La questione – per il magistrato – emerge nei casi in cui si ha a che fare con i collaboratori di giustizia, come Brusca. In questo caso, Sabella precisa una distinzione: “La questione s’incentra sul ravvedimento dell’individuo, dove la Procura Nazionale Antimafia e la Magistratura di sorveglianza hanno dato due pareri differenti. La prima ha valutato la rilevazione della collaborazione che il detenuto dà. La magistratura di sorveglianza , invece, il suo percorso morale”.

Come sottolinea, quando si parla di ravvedimento, non s’intende un pentimento morale: “In questo senso Brusca [collaboratore di giustizia prezioso] resta un arrogante, in lui non c’è un ravvedimento morale. Per questo io non ho voluto mai chiamare i collaboratori di giustizia ‘pentiti’, che hanno un valore molto più alto”. Sulla questione del ricorso all’ergastolo ostativo per alcuni soggetti che hanno deciso di collaborare con la giustizia, il magistrato chiarisce: “I collaboratori di giustizia sono persone che hanno deciso di stipulare un contratto con lo Stato che avrà dei profili poco etici, ma è indispensabile.

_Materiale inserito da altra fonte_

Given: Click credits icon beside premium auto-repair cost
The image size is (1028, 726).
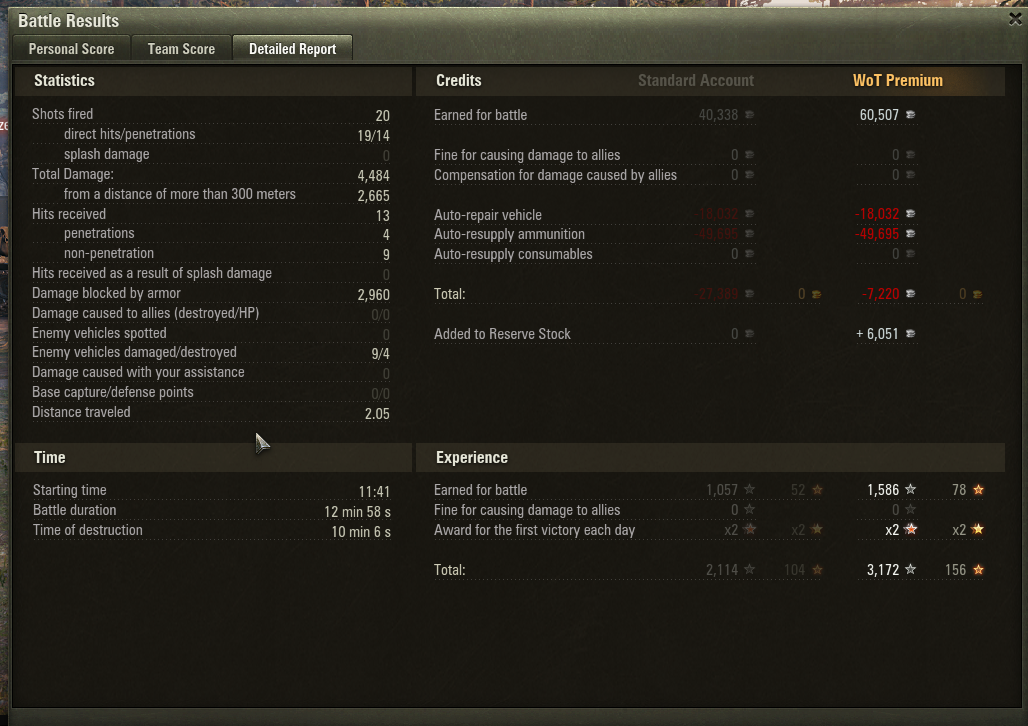Looking at the screenshot, I should click(911, 214).
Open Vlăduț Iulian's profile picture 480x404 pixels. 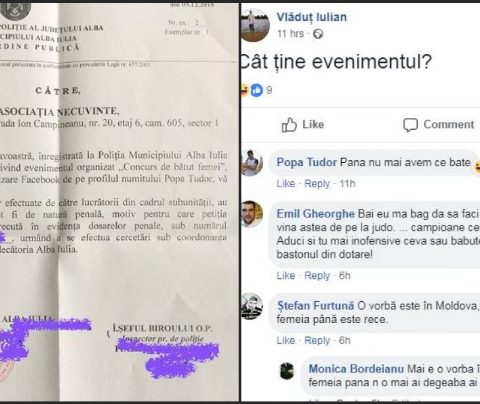pyautogui.click(x=255, y=25)
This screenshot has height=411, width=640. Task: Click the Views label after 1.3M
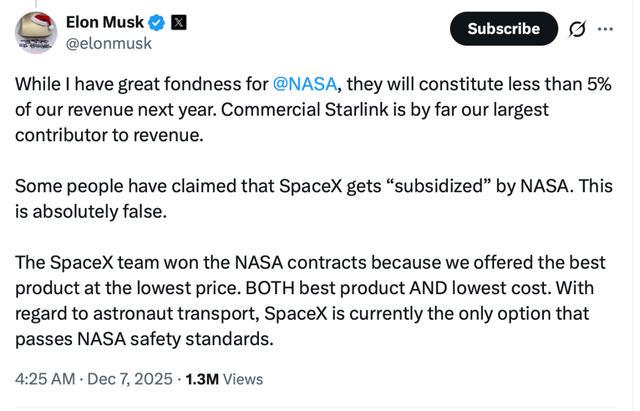pos(243,379)
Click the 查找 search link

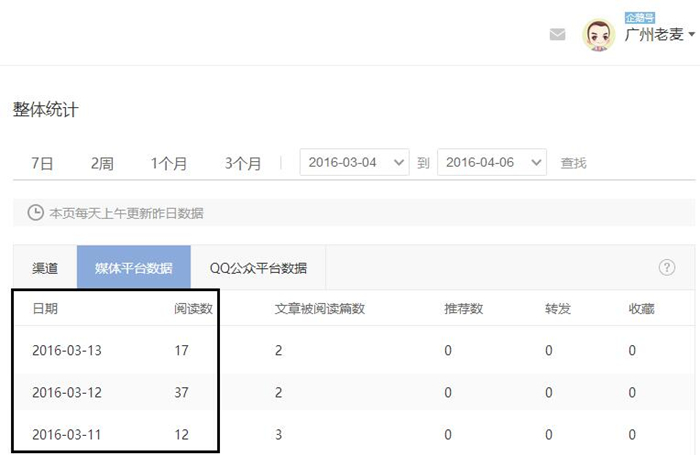click(573, 163)
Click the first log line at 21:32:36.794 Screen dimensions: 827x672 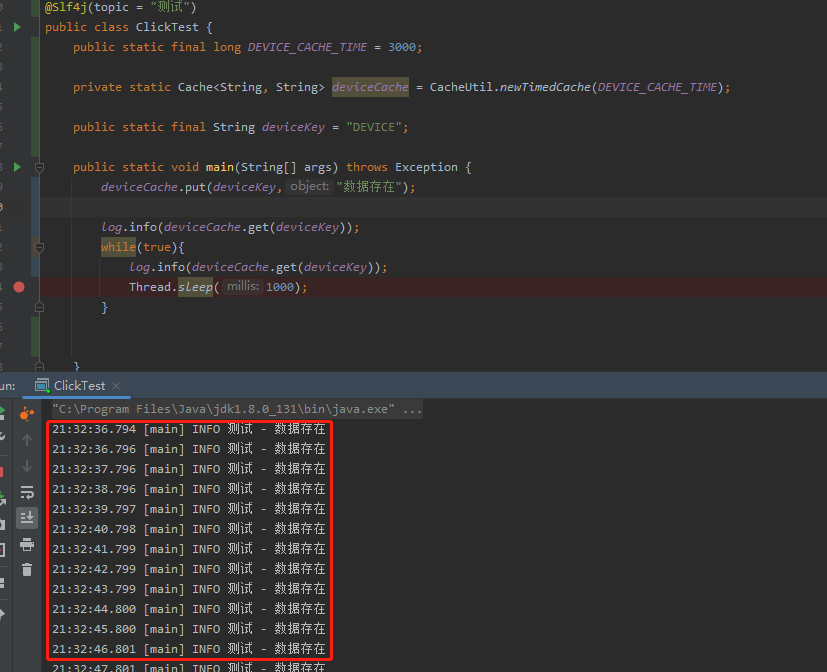pos(188,429)
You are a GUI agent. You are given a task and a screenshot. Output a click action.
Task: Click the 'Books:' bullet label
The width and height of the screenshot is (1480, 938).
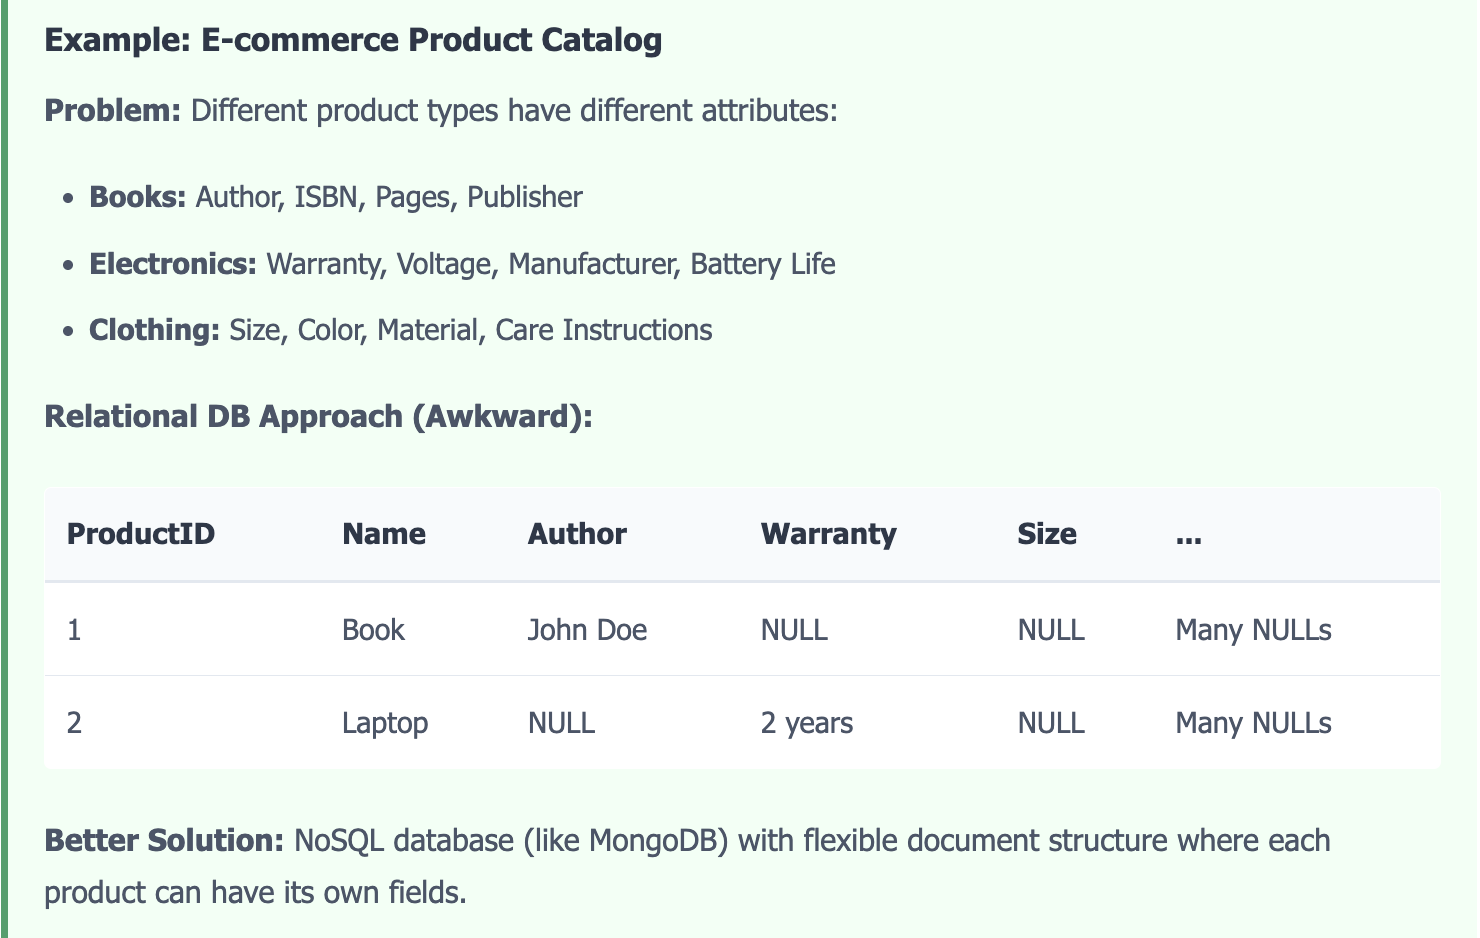[x=138, y=197]
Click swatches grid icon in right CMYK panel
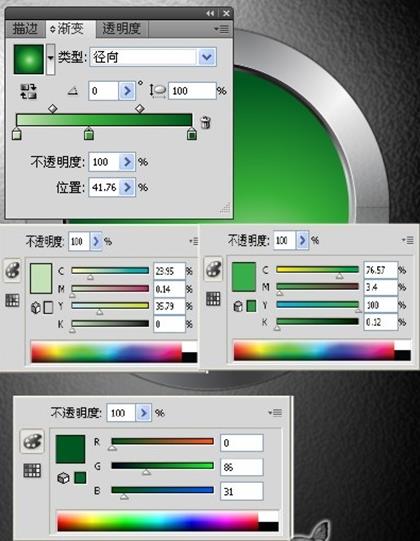The image size is (420, 541). pos(213,299)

A tal proposito, occorre ricordare che questo tipo di contratto è stato voluto dal volto della lotta alle mafie, il giudice Giovanni Falcone, che proprio Brusca uccise”. Se dal punto di vista umano, Sabella non nasconde sentimenti di ripulsa verso alcune azioni criminose, in lui resta prioritario l’atteggiamento di uno Stato che si mostri forte: “Ho stretto la mano a Brusca […] credo sia stato un modo per dimostrare che la forza dello Stato non risiede nella vendetta, ma nelle regole. L’uomo resta un essere umano. E tutti gli esseri umani nascono uguali in dignità e diritti, come recita la Dichiarazione dei diritti universali dell’uomo, compresi Brusca e Riina”.